通販番組を見ていたら、一日に一度は聞くであろうこのフレーズ、ありふれたものではあるけれど、いろんな意味を含んでいるように思います。ちょっと深堀りしてみましょう。

価値とは何だろう

価格について考える前に、物の価値について考えていこうと思います。
わかりやすくするために、下記の鬼滅の刃の主人公の竈門炭治郎パーカーについて考えてみます。

一般的に、その時点におけるそのものの価値について考える時、普遍的な価値と、付加価値の2つに分けられると思います。

付加価値、とはよく聞く言葉だが、このパーカーでいえば
「今流行している鬼滅の刃をモチーフにしている」
「話題性がある」
「好きなキャラクターだから、子供が喜ぶ」
といったことがあると思います。

普遍的な価値について考えれば
「肌寒いときにあると便利」
「テーマパークで迷子になっても見つけやすい」
といったことがあるのではないでしょうか。

ここに関しては主観がほとんどなので、様々なものが当てはまると思います。もう少し踏み込んでみます。

その付加価値は、どれぐらいの期間で推移するものだろうか?

「沙羅双樹の花の色、盛者必衰の理を表す」とあるように、流行が廃るのは過去も今も変わらないようです。別に新しくもないこの視点だけれど、この「流行はどれぐらいもつのかな~」という感覚はきっと、服を買う時なんかに無意識のうちに考えていることでしょう。

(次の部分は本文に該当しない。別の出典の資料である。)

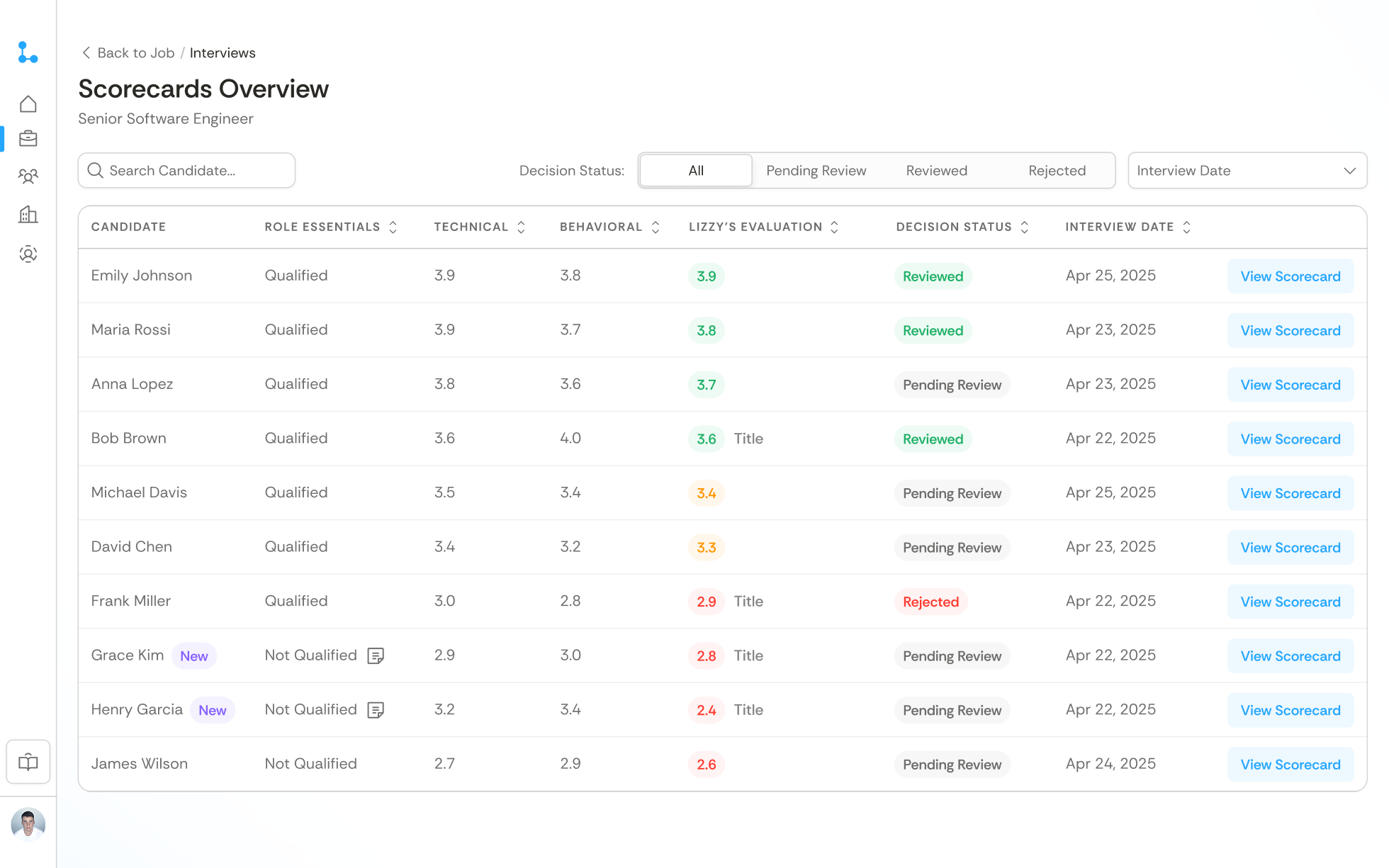Sort the table by Technical column
Viewport: 1389px width, 868px height.
[522, 227]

だからこそシンプルなデザインのものは強い。流行に関係なく長く使うことができるから。

これまでの話を逆から捉えてみると、今は低く見積もられているものが、後になって付加価値が出てくる、という事例もあると思います。
例えば、春先に割引になっている冬物のフリースやアウターは、翌年の秋口以降は普通に使えています。
(もちろん最新のデザインであるという価値はなくなっていますが)

ここまでで、価値は季節性(≒時間の推移)によって上下するものだ、ということを確認出来たのではないかな、と思います。

今欲しい、にいくら払うのか?

これまで店舗運営、ウェブマーケティング、会社経営といろいろな分野に少しずつかかわってきた私が声を大にして言いたいのはココ。特にオンラインで、EC購買やC2Cの売買が出来る今だからこそ、この問いかけは大事だと思うし、これからも大事にしていきたいですね

コンビニという不思議なビジネスモデル

例を挙げるなら、コンビニエンスストア。今や石を投げれば歯医者かコンビニか床屋に当たる、と言われるくらい増えたコンビニですが、このビジネスモデルうまくまわるのって、結構不思議だしすごいことだと思うんです。価格競争に振らないビジネスって口にするのは簡単だけれど、実現するのはとても難しいですから。

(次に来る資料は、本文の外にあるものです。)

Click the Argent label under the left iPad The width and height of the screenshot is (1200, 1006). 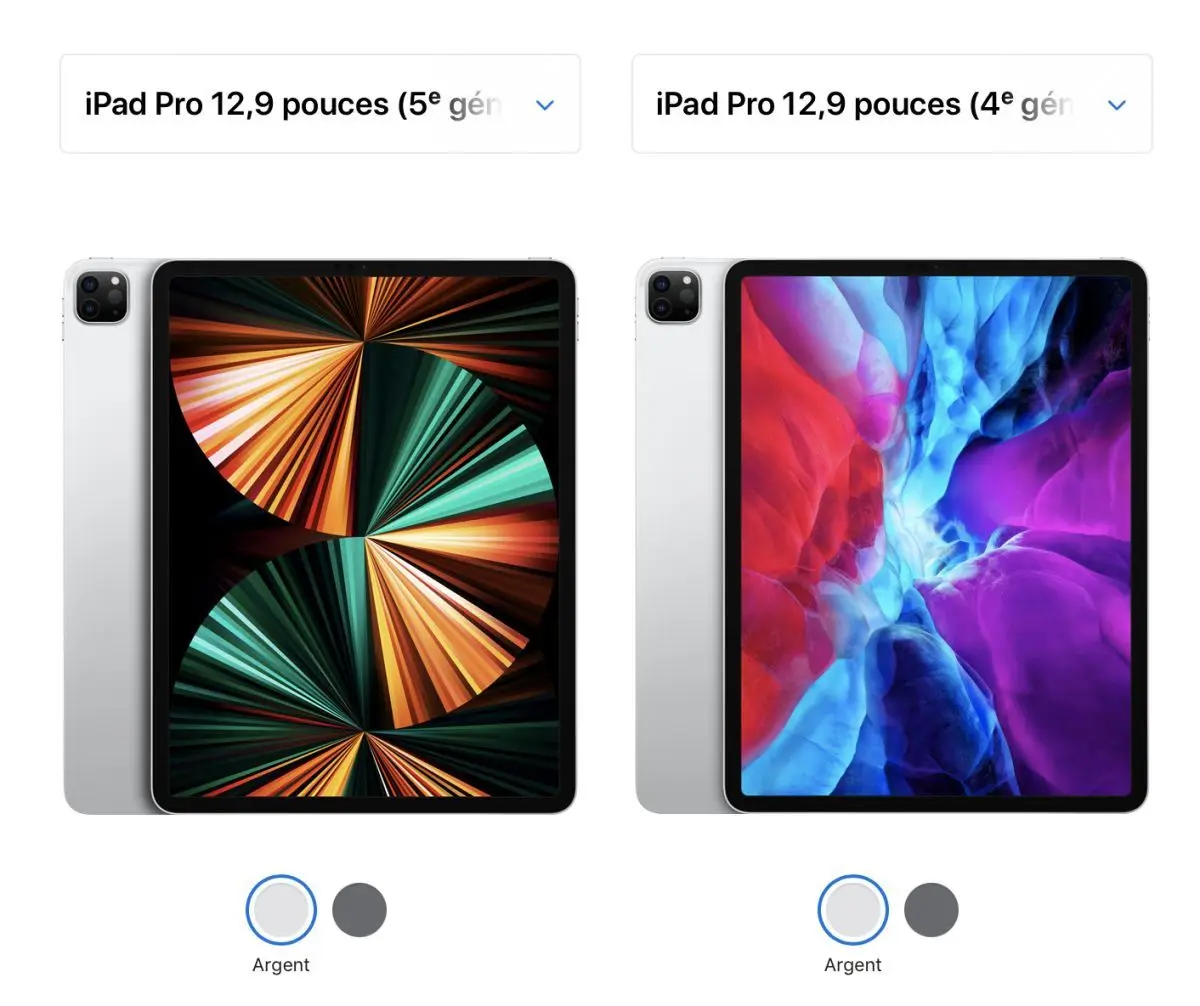point(281,965)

ちなみにコンビニのKSFは、「大手商社がバックについていて物流に長けていること(≒流行の最先端の物を置き続けやすい)」と「日本人が流行に感じる価値が大きいこと」の2つの要因がかみ合っているからだと思っています。
とはいえスーパーで50円で売っているものが、コンビニでは150円で並んでいて、”ついで買い”という名目でその商品が当たり前のように売れていくって、やっぱり不思議です。

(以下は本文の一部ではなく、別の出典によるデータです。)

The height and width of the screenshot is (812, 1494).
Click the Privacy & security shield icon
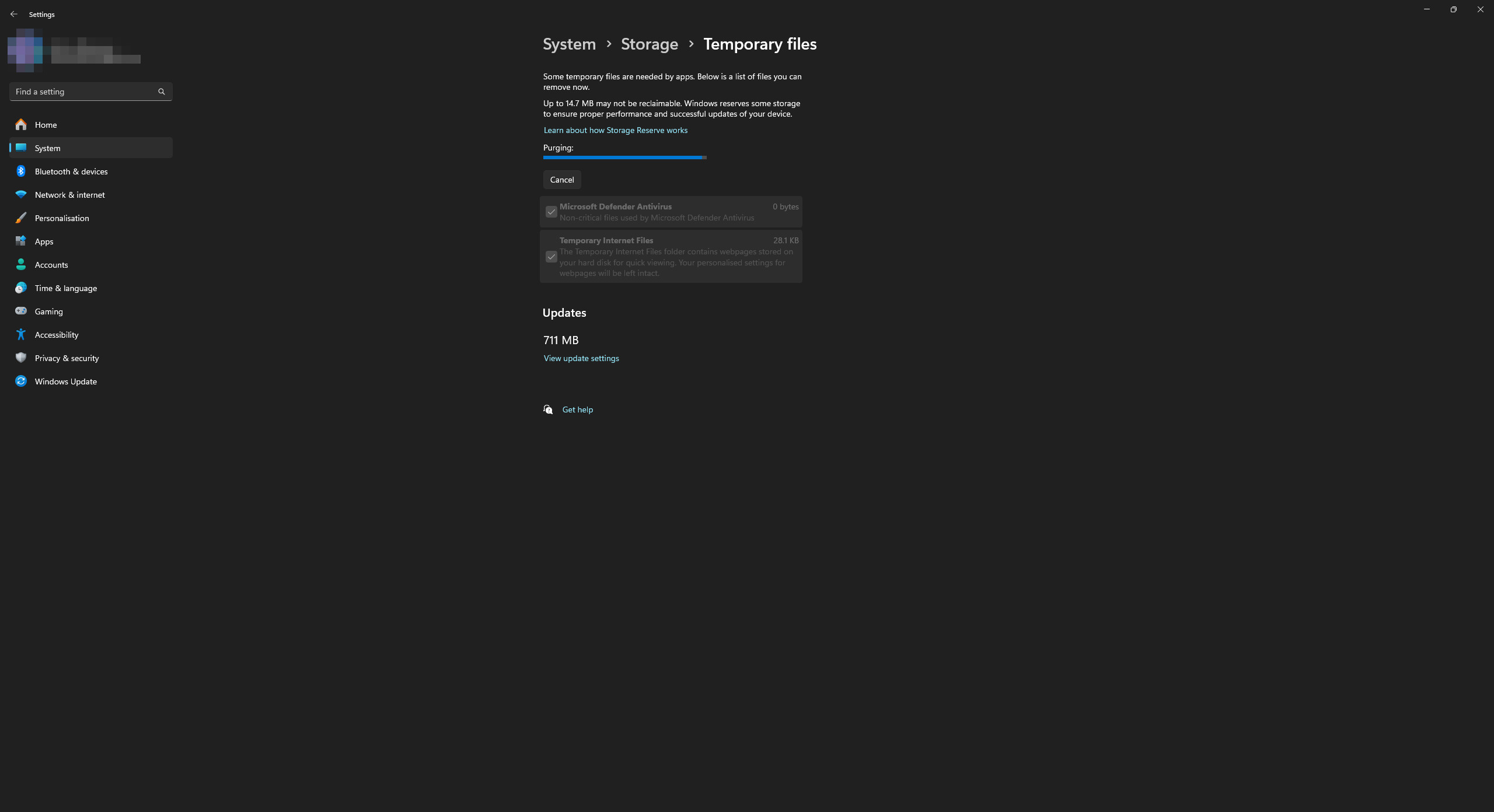coord(21,358)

今の話を。コンビニと普通のスーパーを見比べた時、「今手に入る」という付加価値に当たり前のようにお金を払っているという事を認識できたのではないでしょうか。

時間による価値の減衰は数式になっている

感覚的にとらえた所で、面白い数式を一つ紹介したいと思います。わかりにくい文章なので簡単に説明しておくと、金融商品の一つに「オプション」というものが存在するのですが、その価格を算出するための数式がこれです。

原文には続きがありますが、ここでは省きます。